* _Task goal_
Retype exactly the lines that run from the start of the data to the line holding "Click the star", including both, and only those.

* _Data shown_
= Beginning of Section =

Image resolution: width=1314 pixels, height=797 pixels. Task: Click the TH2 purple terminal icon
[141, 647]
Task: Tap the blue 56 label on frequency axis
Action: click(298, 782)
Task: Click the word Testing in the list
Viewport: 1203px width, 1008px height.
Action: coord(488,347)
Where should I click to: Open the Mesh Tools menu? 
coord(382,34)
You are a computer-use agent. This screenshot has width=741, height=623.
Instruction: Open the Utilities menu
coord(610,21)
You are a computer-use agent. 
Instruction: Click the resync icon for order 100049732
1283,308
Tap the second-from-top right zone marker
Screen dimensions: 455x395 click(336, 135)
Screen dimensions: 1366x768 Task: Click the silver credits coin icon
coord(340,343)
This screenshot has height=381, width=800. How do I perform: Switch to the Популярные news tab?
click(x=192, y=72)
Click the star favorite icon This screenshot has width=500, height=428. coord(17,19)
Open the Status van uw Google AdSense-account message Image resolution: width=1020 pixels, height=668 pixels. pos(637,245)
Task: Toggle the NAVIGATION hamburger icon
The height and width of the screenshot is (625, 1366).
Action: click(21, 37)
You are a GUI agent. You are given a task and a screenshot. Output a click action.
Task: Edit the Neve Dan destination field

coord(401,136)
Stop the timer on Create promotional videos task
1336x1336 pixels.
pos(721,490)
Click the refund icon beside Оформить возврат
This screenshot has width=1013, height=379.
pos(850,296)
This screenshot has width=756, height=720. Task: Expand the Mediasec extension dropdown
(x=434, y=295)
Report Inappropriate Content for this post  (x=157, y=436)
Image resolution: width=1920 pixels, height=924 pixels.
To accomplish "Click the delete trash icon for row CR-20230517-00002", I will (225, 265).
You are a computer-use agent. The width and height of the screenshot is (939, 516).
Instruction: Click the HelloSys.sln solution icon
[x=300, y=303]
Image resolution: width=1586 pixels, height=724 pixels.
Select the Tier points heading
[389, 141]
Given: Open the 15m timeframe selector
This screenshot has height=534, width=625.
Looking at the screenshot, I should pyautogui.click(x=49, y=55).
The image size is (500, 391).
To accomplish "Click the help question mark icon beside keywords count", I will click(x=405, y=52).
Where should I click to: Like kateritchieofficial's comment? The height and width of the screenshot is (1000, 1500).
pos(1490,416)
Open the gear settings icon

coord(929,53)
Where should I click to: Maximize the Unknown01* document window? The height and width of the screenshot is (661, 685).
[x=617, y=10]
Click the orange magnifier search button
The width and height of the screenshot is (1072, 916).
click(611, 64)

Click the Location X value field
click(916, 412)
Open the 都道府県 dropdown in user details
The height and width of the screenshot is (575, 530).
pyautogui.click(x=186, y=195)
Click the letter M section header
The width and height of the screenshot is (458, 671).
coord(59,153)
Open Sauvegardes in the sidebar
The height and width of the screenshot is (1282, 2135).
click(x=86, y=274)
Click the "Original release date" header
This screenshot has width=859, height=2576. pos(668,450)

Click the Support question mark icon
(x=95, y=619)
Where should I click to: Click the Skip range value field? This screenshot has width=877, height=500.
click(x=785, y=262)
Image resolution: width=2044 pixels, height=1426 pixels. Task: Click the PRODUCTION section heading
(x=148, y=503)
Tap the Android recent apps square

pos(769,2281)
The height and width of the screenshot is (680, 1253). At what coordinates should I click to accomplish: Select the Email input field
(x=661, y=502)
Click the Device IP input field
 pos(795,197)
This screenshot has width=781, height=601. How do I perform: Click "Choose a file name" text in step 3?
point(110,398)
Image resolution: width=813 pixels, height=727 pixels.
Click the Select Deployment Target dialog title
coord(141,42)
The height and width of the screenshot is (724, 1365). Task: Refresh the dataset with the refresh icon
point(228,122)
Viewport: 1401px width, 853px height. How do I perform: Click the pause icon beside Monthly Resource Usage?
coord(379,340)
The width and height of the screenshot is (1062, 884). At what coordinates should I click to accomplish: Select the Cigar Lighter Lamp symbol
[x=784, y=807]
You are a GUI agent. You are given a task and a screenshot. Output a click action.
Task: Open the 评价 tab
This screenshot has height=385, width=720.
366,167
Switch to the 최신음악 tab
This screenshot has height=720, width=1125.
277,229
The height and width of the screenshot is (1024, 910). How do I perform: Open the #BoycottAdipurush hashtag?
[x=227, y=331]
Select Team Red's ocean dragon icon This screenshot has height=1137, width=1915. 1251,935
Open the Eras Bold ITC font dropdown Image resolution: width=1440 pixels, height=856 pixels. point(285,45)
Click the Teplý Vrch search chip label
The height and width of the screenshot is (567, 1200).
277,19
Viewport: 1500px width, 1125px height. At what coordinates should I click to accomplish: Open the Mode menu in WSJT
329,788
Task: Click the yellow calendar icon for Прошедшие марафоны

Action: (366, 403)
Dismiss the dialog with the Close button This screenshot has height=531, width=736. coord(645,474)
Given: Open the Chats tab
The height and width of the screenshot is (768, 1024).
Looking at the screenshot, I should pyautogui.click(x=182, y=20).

= End of Section =

* _Written reply_
Image resolution: width=1314 pixels, height=797 pixels. Task: Click the TH2 purple terminal icon
[141, 647]
Task: Tap the blue 56 label on frequency axis
Action: click(298, 782)
Task: Click the word Testing in the list
Viewport: 1203px width, 1008px height.
Action: coord(488,347)
Where should I click to: Open the Mesh Tools menu? 
coord(382,34)
You are a computer-use agent. This screenshot has width=741, height=623.
Instruction: Open the Utilities menu
coord(610,21)
You are a computer-use agent. 
Instruction: Click the resync icon for order 100049732
1283,308
Tap the second-from-top right zone marker
Screen dimensions: 455x395 click(336, 135)
Screen dimensions: 1366x768 Task: Click the silver credits coin icon
coord(340,343)
This screenshot has height=381, width=800. How do I perform: Switch to the Популярные news tab?
click(x=192, y=72)
Click the star favorite icon This screenshot has width=500, height=428. coord(17,19)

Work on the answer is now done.